There’s an essay rolling around in my head that will some day unite these articles. For now, I’ll just post them here:
All parts of this somewhat meandering essay are great and important, but I especially love On Invisibility and this seciton in particular:
It was Toni Morrison who pointed out that Tolstoy was not writing for her, who said she was writing toward black women. It makes you wonder, Who am I writing for? Who am I writing toward?
Myself, I have been writing to impress old white men. Countless decisions I’ve made about what to write and how to write it have been in acquiescence to the opinions of the white male literati. Not only acquiescence but a beseeching, approval seeking, people pleasing.
But whom do I mean when I say white male literati? Sounds like a conspiracy theory, one of my favorite genres of American storytelling. I mean the people and voices real and imagined in the positions of power (or at least influence) in writing and publishing, but mostly I mean the man in my mind. James Baldwin wrote of the “little white man deep inside of all of us” but mine is tall. He’s a white-haired chain smoker from New Mexico, the short story writer called “Cheever’s true heir.
One of the best literary decisions I made in the past year is purchasing Solnit’s Men Explain Things to Me from Arcadia, a small and beautifully curated bookstore in Spring Green. Much of the essay is tongue-in-cheek, but it relates, I think, to an idea I’ve been mulling on for awhile — how do you find reading that’s good for you? What does it mean to read as a woman when the canon is shaped like a dick (this was a tag for this post and it is perfect and my favorite). Some excerpts:
The list made me think there should be another, with some of the same books, called 80 Books No Woman Should Read, though of course I believe everyone should read anything they want. I just think some books are instructions on why women are dirt or hardly exist at all except as accessories or are inherently evil and empty. Or they’re instructions in the version of masculinity that means being unkind and unaware, that set of values that expands out into violence at home, in war, and by economic means.

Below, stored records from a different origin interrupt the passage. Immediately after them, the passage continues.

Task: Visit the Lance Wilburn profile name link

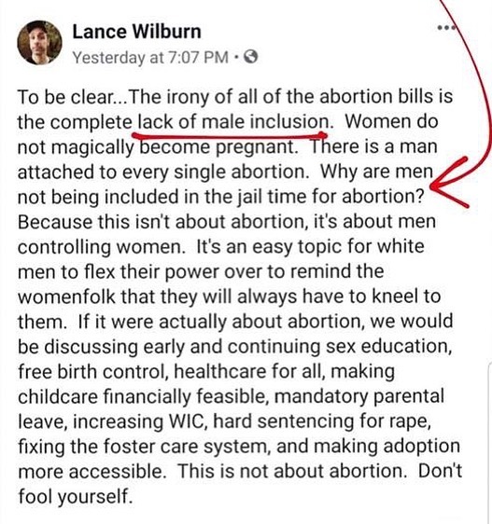Action: coord(136,32)

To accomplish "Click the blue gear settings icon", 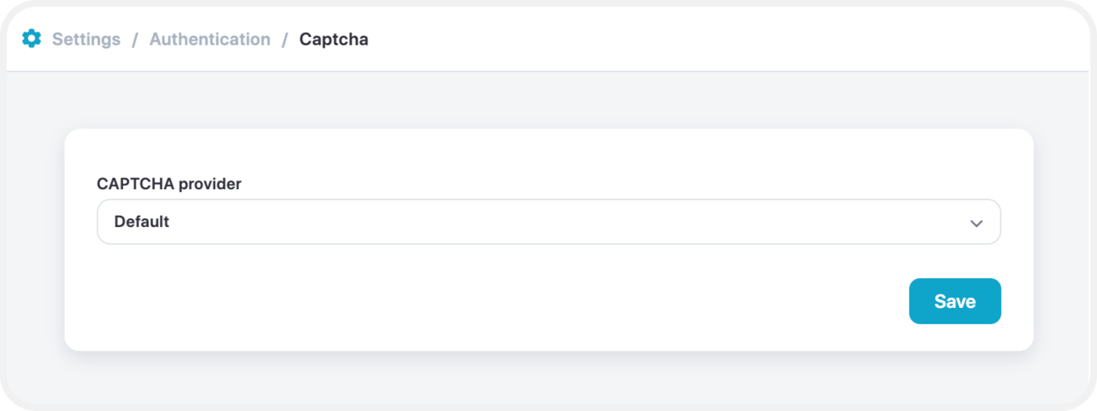I will [x=32, y=39].
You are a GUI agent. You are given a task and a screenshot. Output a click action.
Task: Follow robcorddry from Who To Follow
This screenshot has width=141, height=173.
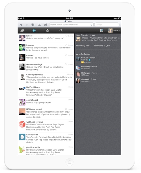click(95, 67)
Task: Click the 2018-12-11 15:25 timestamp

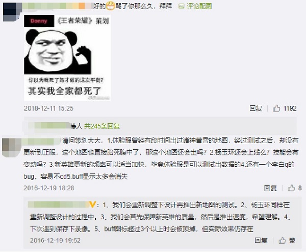Action: pyautogui.click(x=48, y=108)
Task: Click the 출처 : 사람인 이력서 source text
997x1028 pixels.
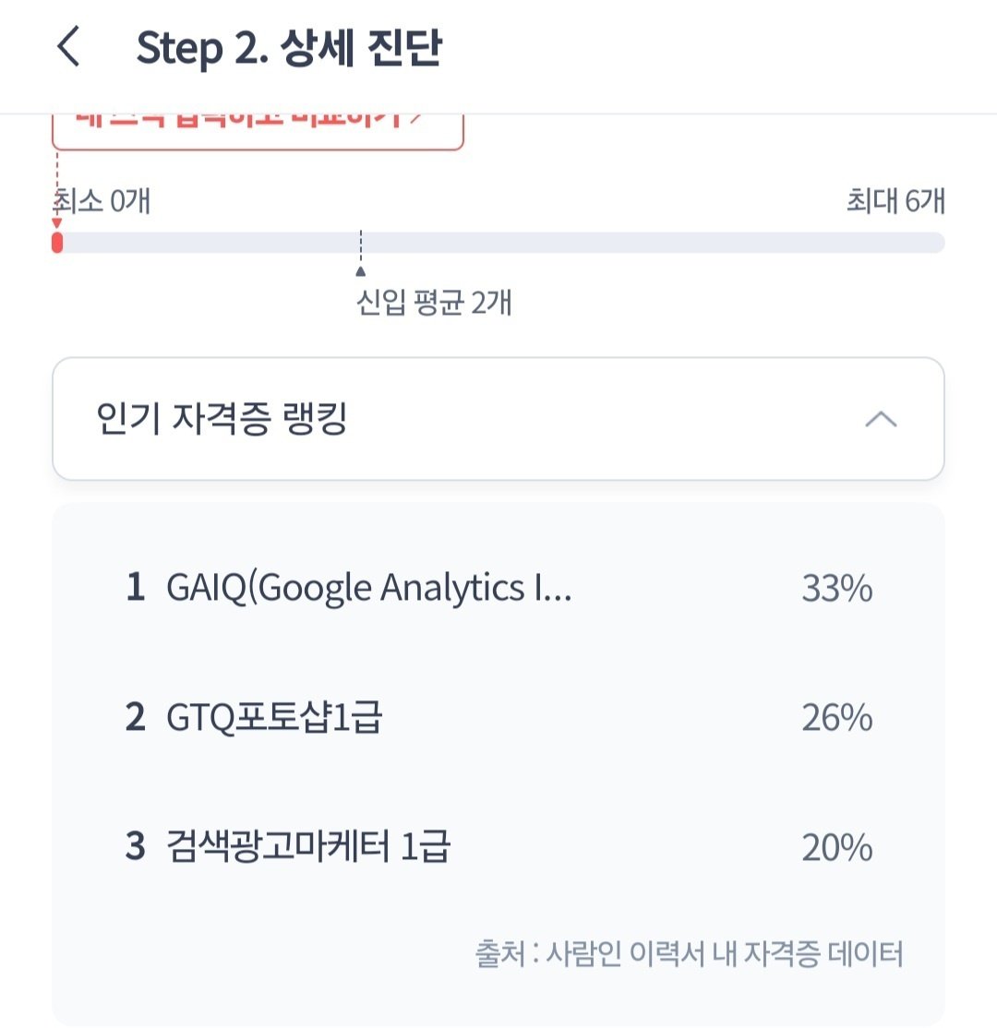Action: 689,953
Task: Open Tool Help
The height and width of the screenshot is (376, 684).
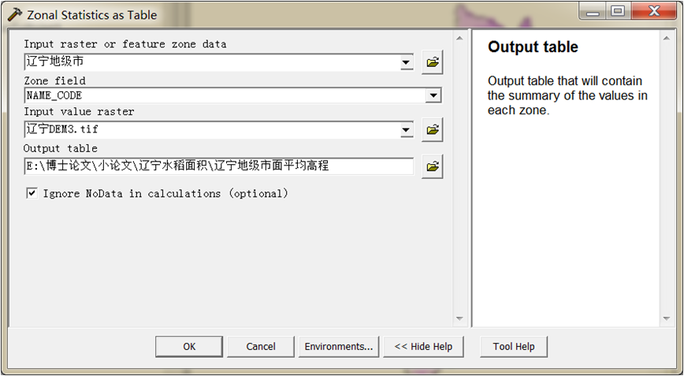Action: tap(514, 346)
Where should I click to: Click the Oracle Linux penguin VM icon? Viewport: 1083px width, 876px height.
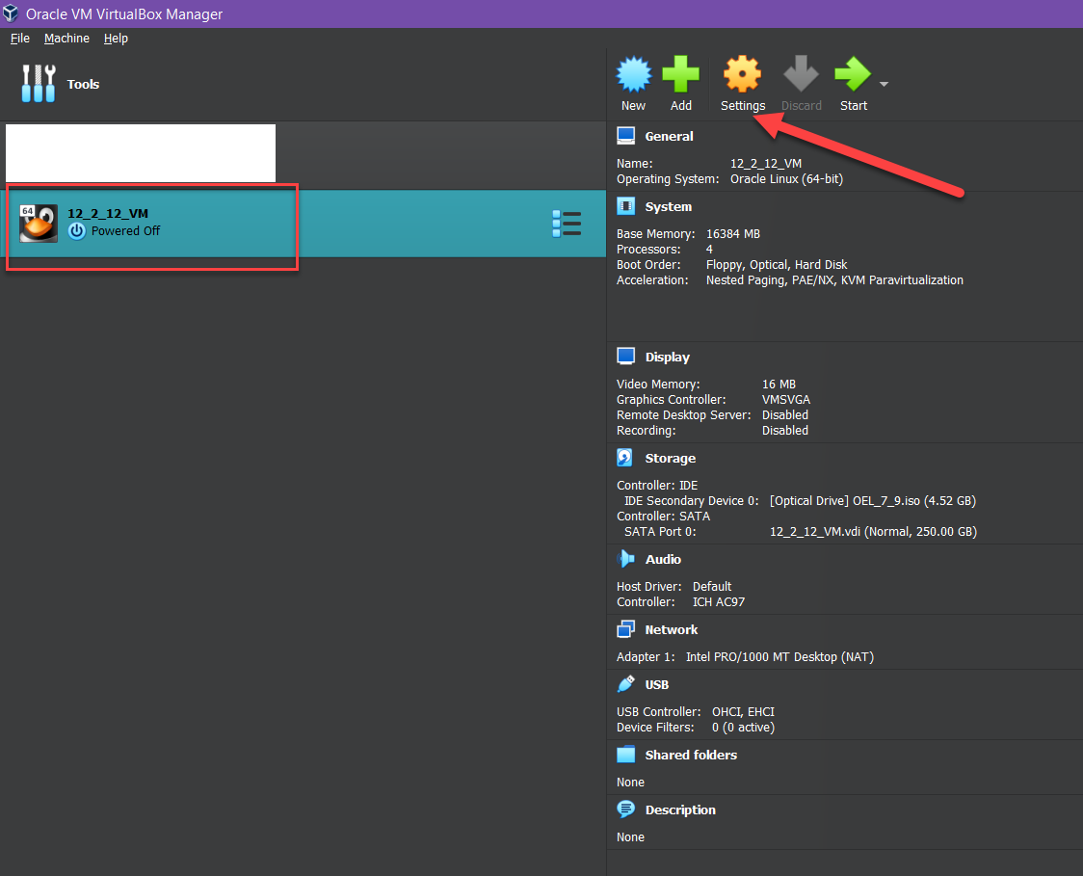[x=39, y=224]
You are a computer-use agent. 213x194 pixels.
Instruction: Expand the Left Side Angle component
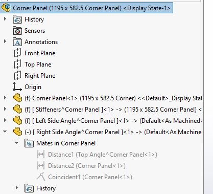(x=5, y=120)
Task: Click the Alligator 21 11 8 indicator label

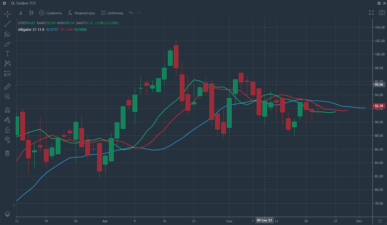Action: [31, 29]
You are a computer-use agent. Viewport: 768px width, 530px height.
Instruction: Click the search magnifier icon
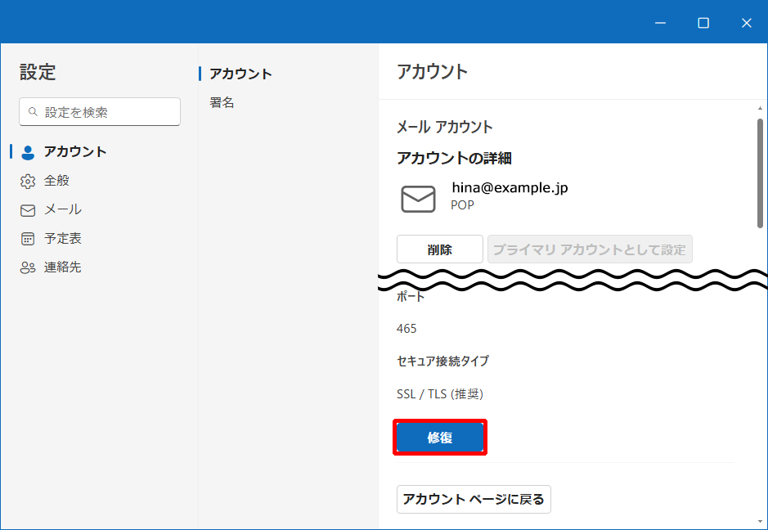[x=33, y=112]
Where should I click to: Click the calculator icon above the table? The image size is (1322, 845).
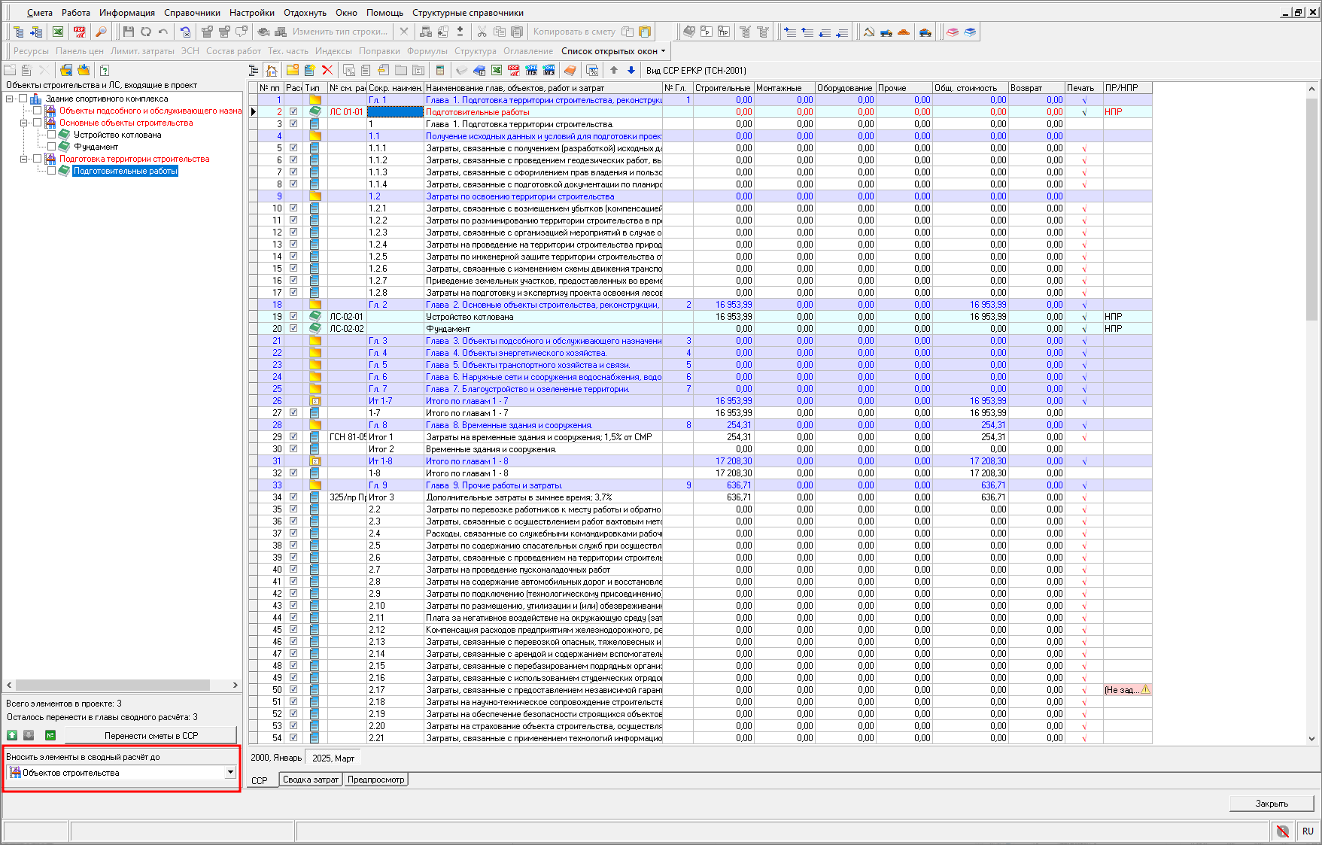(440, 70)
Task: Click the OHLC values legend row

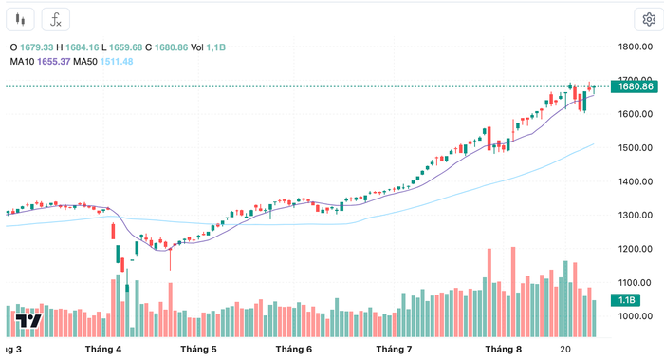Action: [x=118, y=48]
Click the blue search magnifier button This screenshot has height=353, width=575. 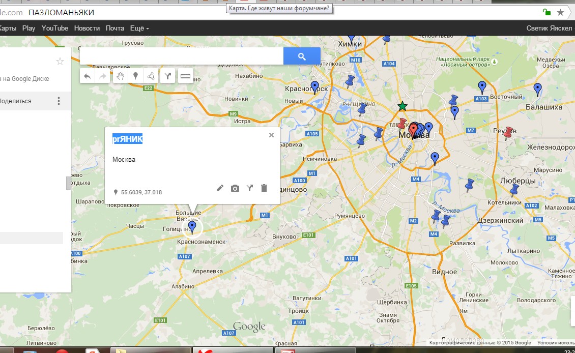(302, 56)
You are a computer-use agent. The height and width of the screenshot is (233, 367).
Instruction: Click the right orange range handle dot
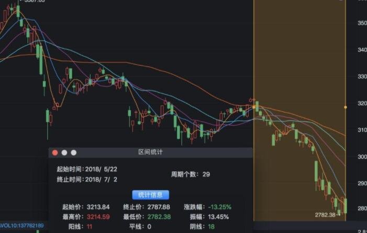[346, 107]
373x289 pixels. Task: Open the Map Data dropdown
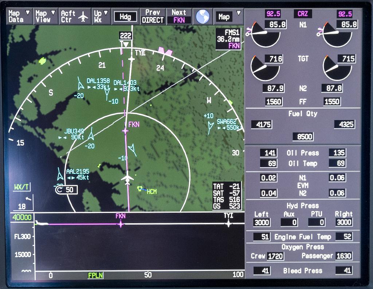[x=19, y=17]
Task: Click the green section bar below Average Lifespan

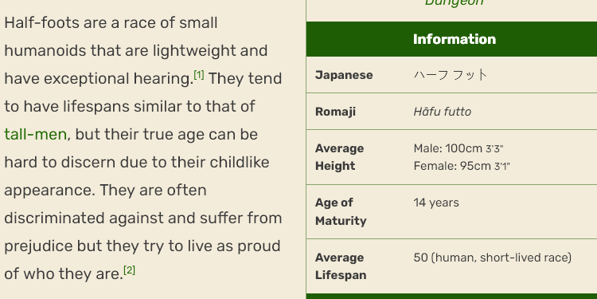Action: click(451, 297)
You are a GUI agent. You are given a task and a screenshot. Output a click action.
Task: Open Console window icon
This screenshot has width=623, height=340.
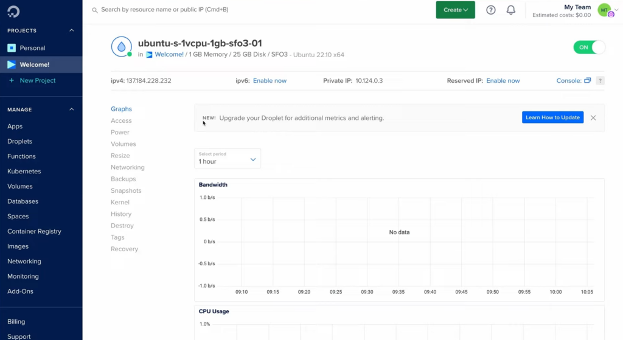[x=588, y=80]
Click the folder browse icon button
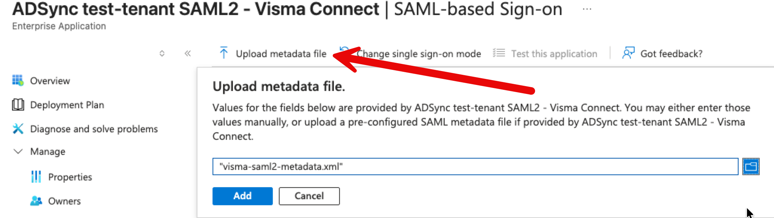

There are good and great books on the Esquire list, though even Moby-Dick, which I love, reminds me that a book without women is often said to be about humanity but a book with women in the foreground is a woman’s book. And that list would have you learn about women from James M. Cain and Philip Roth, who just aren’t the experts you should go to, not when the great oeuvres of Doris Lessing and Louise Erdrich and Elena Ferrante exist. I look over at my hero shelf and see Philip Levine, Rainer Maria Rilke, Virginia Woolf, Shunryu Suzuki, Adrienne Rich, Pablo Neruda, Subcomandante Marcos, Eduardo Galeano, Li Young Lee, Gary Snyder, James Baldwin, Annie Dillard, Barry Lopez. These books are, if they are instructions at all, instructions in extending our identities out into the world, human and nonhuman, in imagination as a great act of empathy that lifts you out of yourself, not locks you down into your gender
And the obligatory Franzen dig:
Also, I understand that there is a writer named Jonathan Franzen, but I have not read him, except for his recurrent attacks on Jennifer Weiner in interviews.
Catherine Nichols sends her novel out under a pseudonym and the responses are more 19th century Currer Bell than you’d think:
I wanted to know more of how the Georges of the world live, so I sent more. Total data: George sent out 50 queries, and had his manuscript requested 17 times. He is eight and a half times better than me at writing the same book. Fully a third of the agents who saw his query wanted to see more, where my numbers never did shift from one in 25.
This is also the essay that made me deeply suspicious of any review that refers to writing by a woman as “lyrical.” And the one that made me resolved to never pay money for a book by a living a male author. Library fines are a different story. And maybe I’ll buy your book if I know you. Otherwise, sorry dudes, you’ve had your turn.